— BEGIN Material for this exercise —
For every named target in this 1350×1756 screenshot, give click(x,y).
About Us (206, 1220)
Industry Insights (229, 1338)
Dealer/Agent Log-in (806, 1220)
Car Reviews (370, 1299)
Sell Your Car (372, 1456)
— END Material for this exercise —
— BEGIN Material for this exercise —
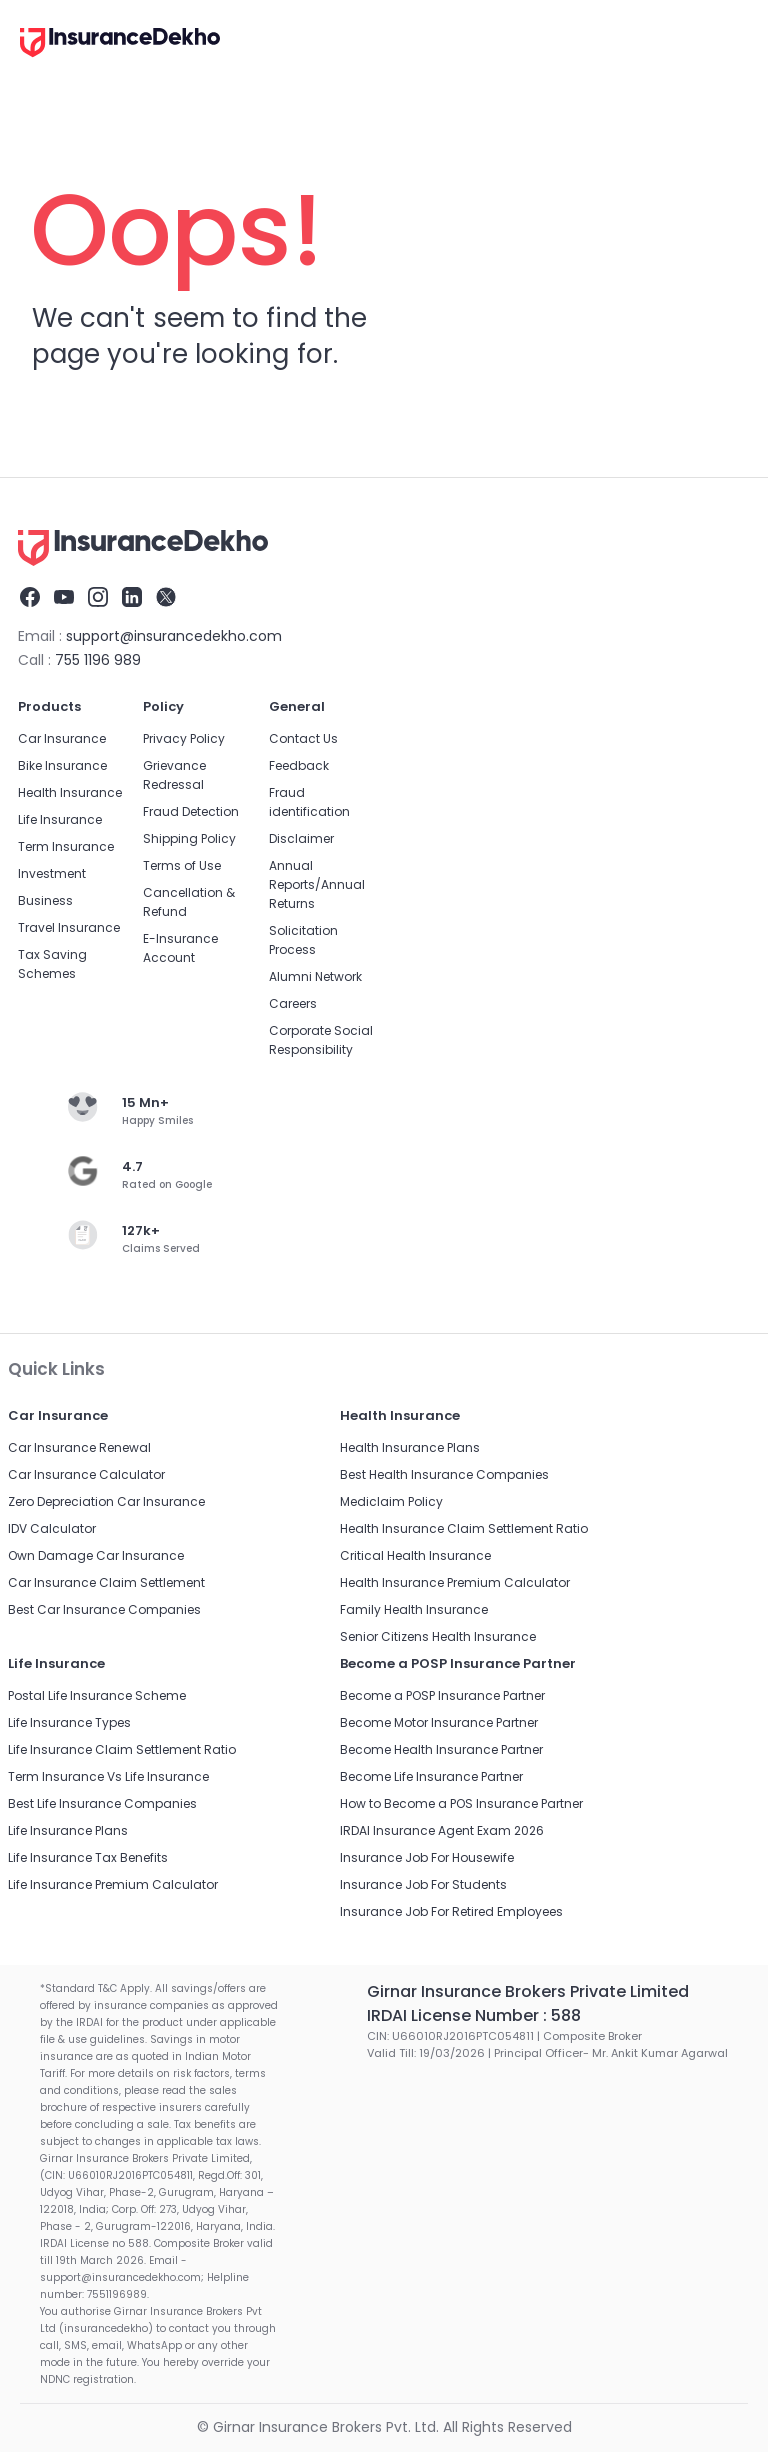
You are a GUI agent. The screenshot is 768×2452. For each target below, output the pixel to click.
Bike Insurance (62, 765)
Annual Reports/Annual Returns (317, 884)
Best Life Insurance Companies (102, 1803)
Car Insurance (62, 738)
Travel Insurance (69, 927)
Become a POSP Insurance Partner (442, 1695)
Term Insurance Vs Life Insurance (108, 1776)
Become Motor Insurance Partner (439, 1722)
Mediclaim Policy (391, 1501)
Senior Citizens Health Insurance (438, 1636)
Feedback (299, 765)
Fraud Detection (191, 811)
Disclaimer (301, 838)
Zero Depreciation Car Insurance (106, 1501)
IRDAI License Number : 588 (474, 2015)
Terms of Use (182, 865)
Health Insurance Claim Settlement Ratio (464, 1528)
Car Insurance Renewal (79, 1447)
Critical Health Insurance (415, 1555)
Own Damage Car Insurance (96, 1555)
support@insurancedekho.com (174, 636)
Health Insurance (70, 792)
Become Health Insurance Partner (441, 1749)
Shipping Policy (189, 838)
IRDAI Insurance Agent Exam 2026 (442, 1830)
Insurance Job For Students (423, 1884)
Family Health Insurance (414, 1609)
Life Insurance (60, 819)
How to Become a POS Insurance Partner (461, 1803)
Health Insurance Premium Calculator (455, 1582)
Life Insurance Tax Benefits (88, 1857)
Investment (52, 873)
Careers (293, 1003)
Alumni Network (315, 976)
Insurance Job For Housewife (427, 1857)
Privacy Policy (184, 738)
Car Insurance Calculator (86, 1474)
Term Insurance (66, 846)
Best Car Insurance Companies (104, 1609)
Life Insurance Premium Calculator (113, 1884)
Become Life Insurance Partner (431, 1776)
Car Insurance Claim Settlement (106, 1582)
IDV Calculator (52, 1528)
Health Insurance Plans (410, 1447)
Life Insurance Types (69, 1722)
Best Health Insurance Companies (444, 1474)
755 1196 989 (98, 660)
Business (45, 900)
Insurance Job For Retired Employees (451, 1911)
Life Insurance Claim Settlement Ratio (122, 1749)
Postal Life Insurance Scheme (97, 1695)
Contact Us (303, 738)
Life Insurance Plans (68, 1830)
— END Material for this exercise —
— BEGIN Material for this exercise —
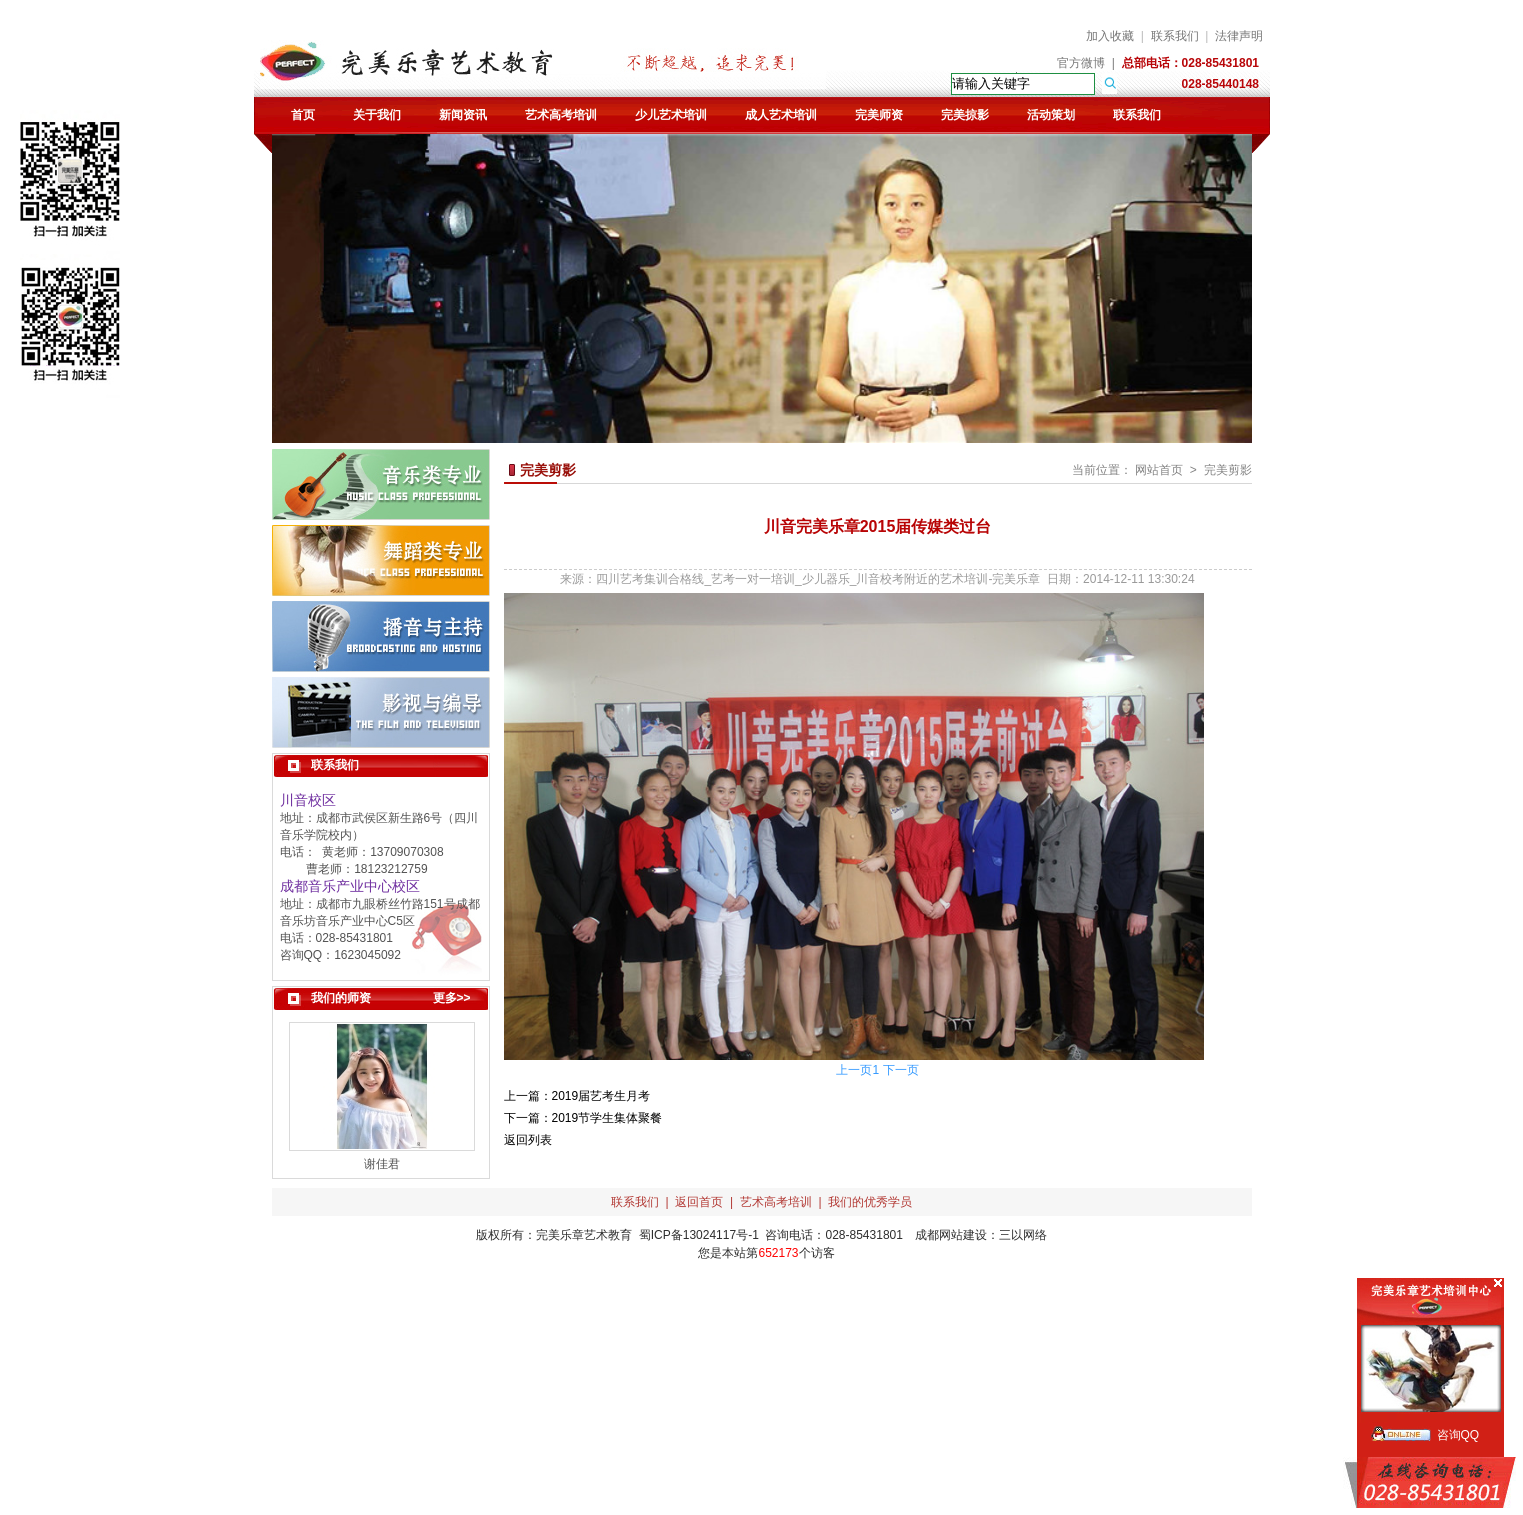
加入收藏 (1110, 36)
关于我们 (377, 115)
— END Material for this exercise —
» **Given instruction**:
Write out again, word for word, the records from the line containing "For every named" through the line containing "Car Reviews (370, 1299)", including both of those lines.

» **Completed exercise**:
For every named target in this 1350×1756 screenshot, give click(x,y).
About Us (206, 1220)
Industry Insights (229, 1338)
Dealer/Agent Log-in (806, 1220)
Car Reviews (370, 1299)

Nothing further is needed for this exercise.